Strategy suggestions

  1. Stop scatter shooting. It doesn't work. Focus on quality over quantity
  2. Figure out areas, companies or job where your Ph.D. may be relevant. It doesn't have to be the exact same topic. But something where methods, tools, foundational theory, independent research, lab experience, etc. are potentially applicable. I assume your chose your Ph.D. topic for a specific reason and you want to do something with it. Try to find a match.
  3. If you find an opportunity carefully craft your resume and cover letter. Cover all requirements honestly. Build a bridge between your Ph.D. and the job needs.
  4. Make sure you interview well. I've interviewed a fair number of Ph.D. and post docs and a depressingly large number torpedoed themselves within the first 10 minutes.
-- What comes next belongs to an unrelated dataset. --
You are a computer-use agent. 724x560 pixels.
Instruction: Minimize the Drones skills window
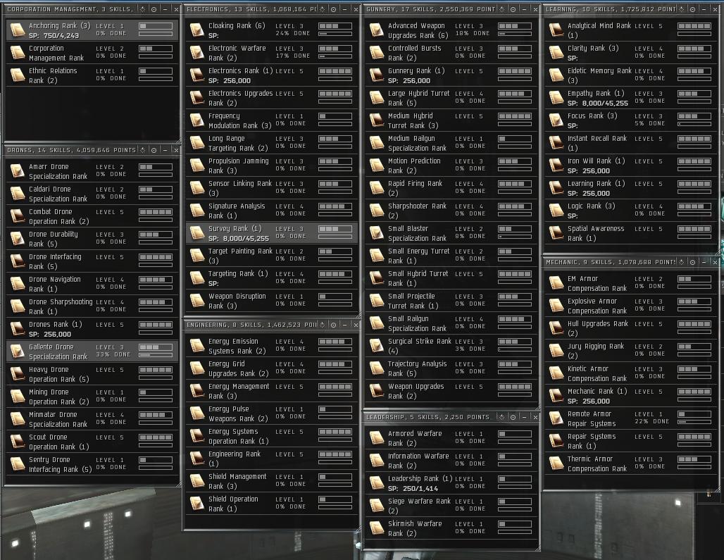[165, 150]
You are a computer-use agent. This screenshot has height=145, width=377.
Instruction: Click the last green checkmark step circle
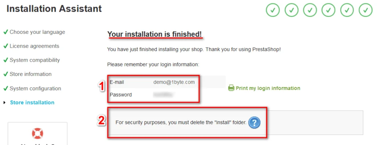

One candidate was outraged and complained bitterly that we asked them some basic technical questions that were not directly related to their thesis. I'm genuinely baffled by the fact that universities that charge 100 of 1000s of dollars don't teach the first thing about writing a resume, how the hiring process works and what good interview practices are.

Good luck

December 30, 2025 Score: 1 Rep: 15,111 Quality: Low Completeness: 10%

Even with a PhD, you're still a new graduate. Which means you are unlikely to get a senior role. Those require several years of experience.

Try to find companies that take on new graduates and have a training programme.

December 30, 2025 Score: 0 Rep: 33,006 Quality: Low Completeness: 40%

If it is not illegal in your (geographical / administrative) area of interest, just try removing the PhD from your resume, and keep searching.

Of course, you will kind-of have to skip the companies which already have your CV with the PhD information included.

As already mentioned in the comments, it is quite likely that you have landed on the realm of overqualification.


@Hilmar reminded me in a comment: Writing false information in the CV is VERY wrong! Never do that. However, omitting some information is permissible - this is exactly how CV are being customized to fit different jobs. If an achievement is not a requirement for a job, you need not write it.